A study of the ‘entourage effect’ – the notion that the pharmacological effects of cannabis are greater than the sum of individual cannabis chemical components.
Cannabis is a complex mixture of approximately 460 molecules, including hundreds of cannabinoids and terpenoids. The ‘entourage effect’ is the notion that the pharmacological effects of cannabis are greater than the sum of individual cannabis chemical components. This is an under-researched area of cannabis science, and while there are some data that lend support to this idea, more research is needed.

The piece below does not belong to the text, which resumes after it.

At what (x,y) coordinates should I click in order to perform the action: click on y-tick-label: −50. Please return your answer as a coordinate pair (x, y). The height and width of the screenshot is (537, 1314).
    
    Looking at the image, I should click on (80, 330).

Moreover, the exact biological and pharmacological mechanisms responsible for the entourage effect need to be clarified. This will provide a means to better harness the entourage effect to treat disease and promote health.
In this study, we will assess cannabinoid and terpenoid synergy through their interactions with cannabinoid CB1 and CB2 receptors as well as Transient Receptor Potential (TRP) channels. We are currently assessing whether various terpenoids enhance the actions of THC, CBD and endocannabinoids at these receptors and channels. This should provide the rationale for undertaking human studies that clearly verify the existence of the entourage effect.
Dr Marina Santiago
Dr Jordyn Stuart
Dr Richard Kevin
Cellular drug discovery
The Lambert Initiative
We presented data at the 2016 Australasian Society of Clinical and Experimental Pharmacology and Toxicology conference in Melbourne.
None of six common terpenes/terpenoids found in cannabis (α-carophyllene, α-pinene, β-pinene, linalool, limonene or β-myrcene modulated CB1 or CB2) mediated opening of potassium channels by THC. Studies examining effects on cannabinoid receptors linked to calcium channels and adenylate cyclase are required to further this work.
Studies examining cannabinoid-cannabinoid interactions will follow.